Your task
A verbatim printing of the entries that follow is needed; pictures must not appear in it.

Data for review
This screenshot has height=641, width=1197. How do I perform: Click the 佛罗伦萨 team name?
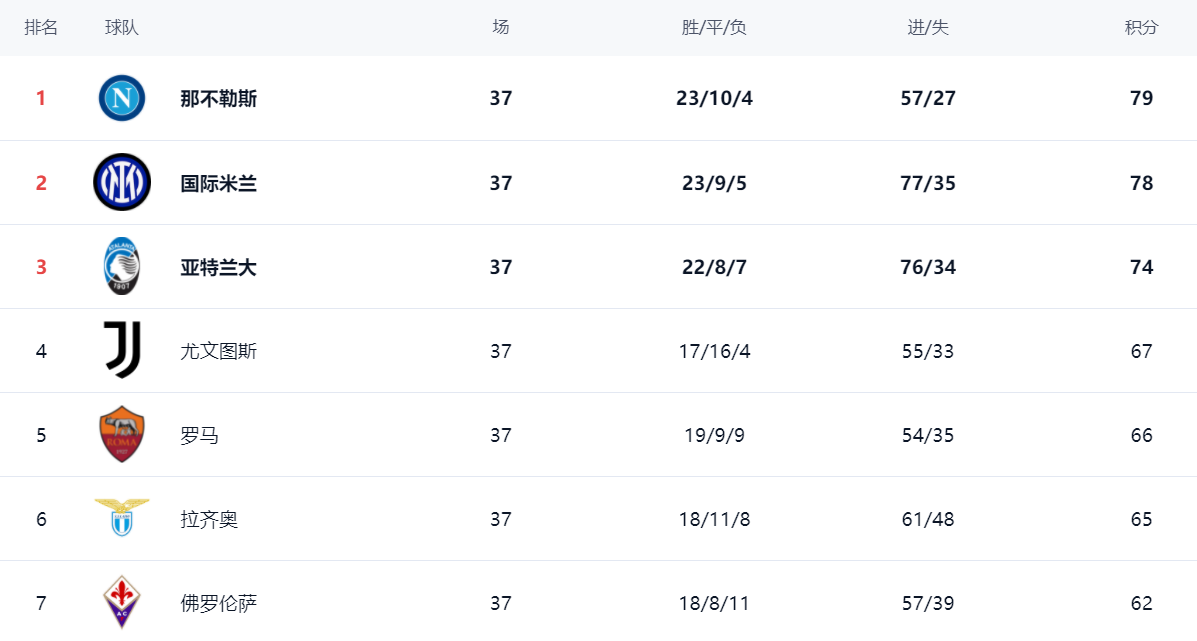[x=218, y=603]
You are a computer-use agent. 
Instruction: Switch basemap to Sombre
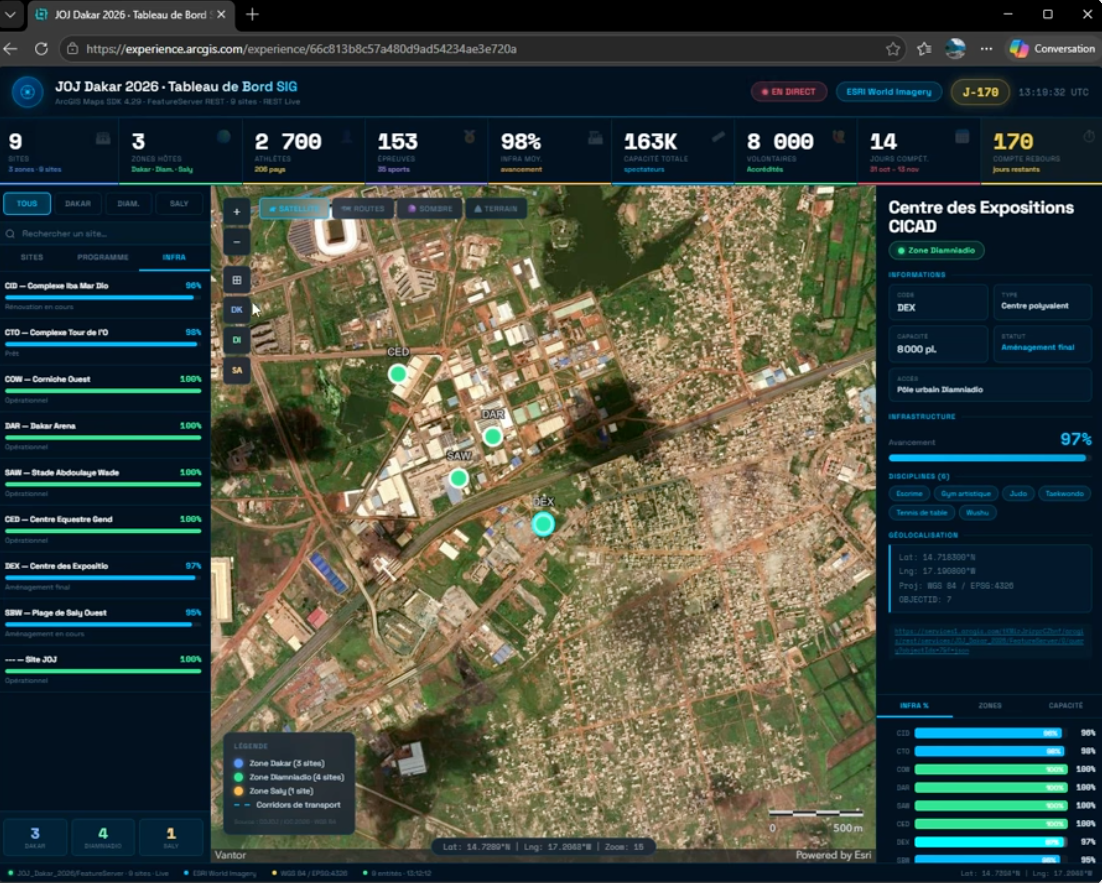tap(430, 209)
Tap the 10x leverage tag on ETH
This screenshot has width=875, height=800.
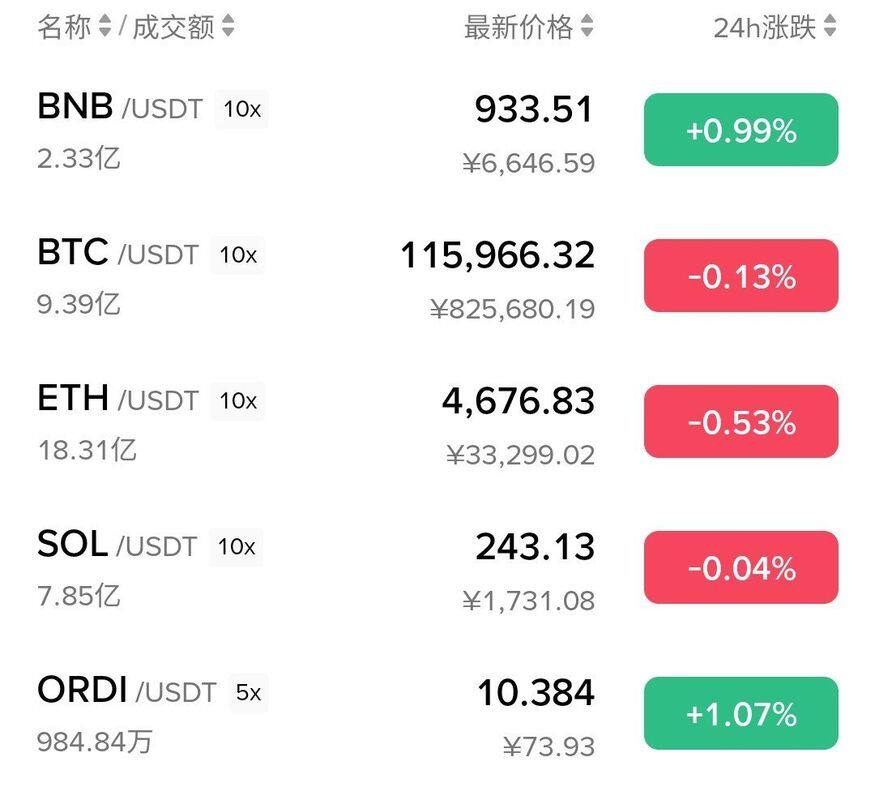pyautogui.click(x=238, y=401)
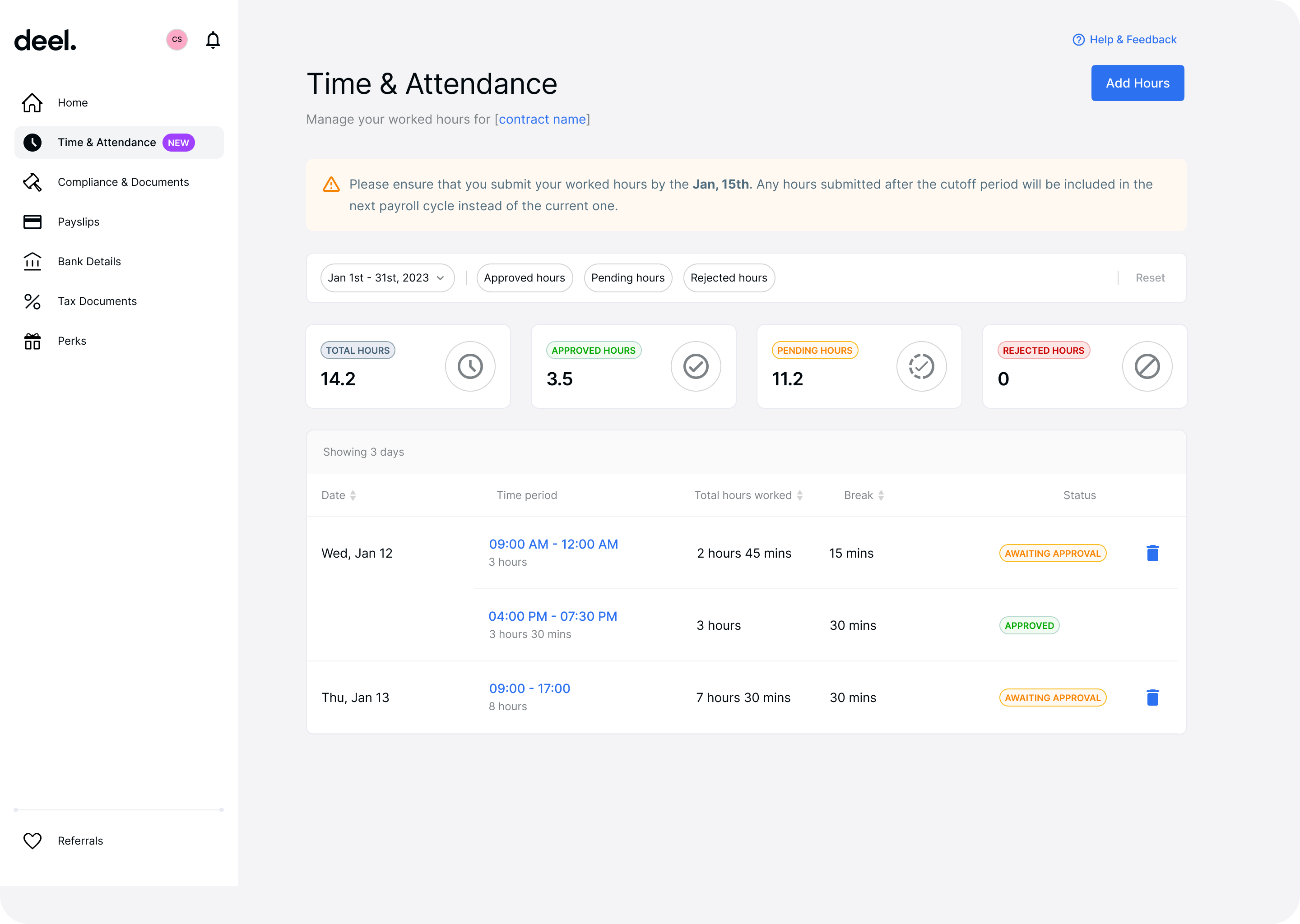This screenshot has width=1300, height=924.
Task: Click the bell notification icon
Action: coord(213,40)
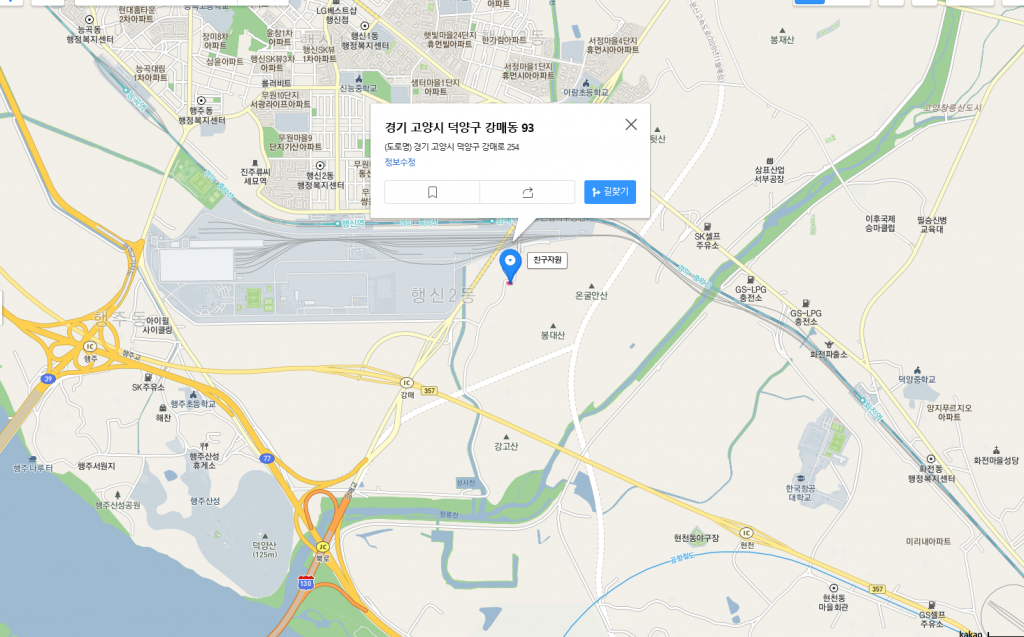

Response box
This screenshot has height=641, width=1197. How do I perform: Click the 佛罗伦萨 team name?
[x=218, y=603]
You are a computer-use agent. 
Instruction: Switch basemap to Sombre
tap(430, 209)
Tap the 10x leverage tag on ETH
This screenshot has width=875, height=800.
pyautogui.click(x=238, y=401)
This screenshot has width=1300, height=924.
Task: Click the bell notification icon
Action: coord(213,40)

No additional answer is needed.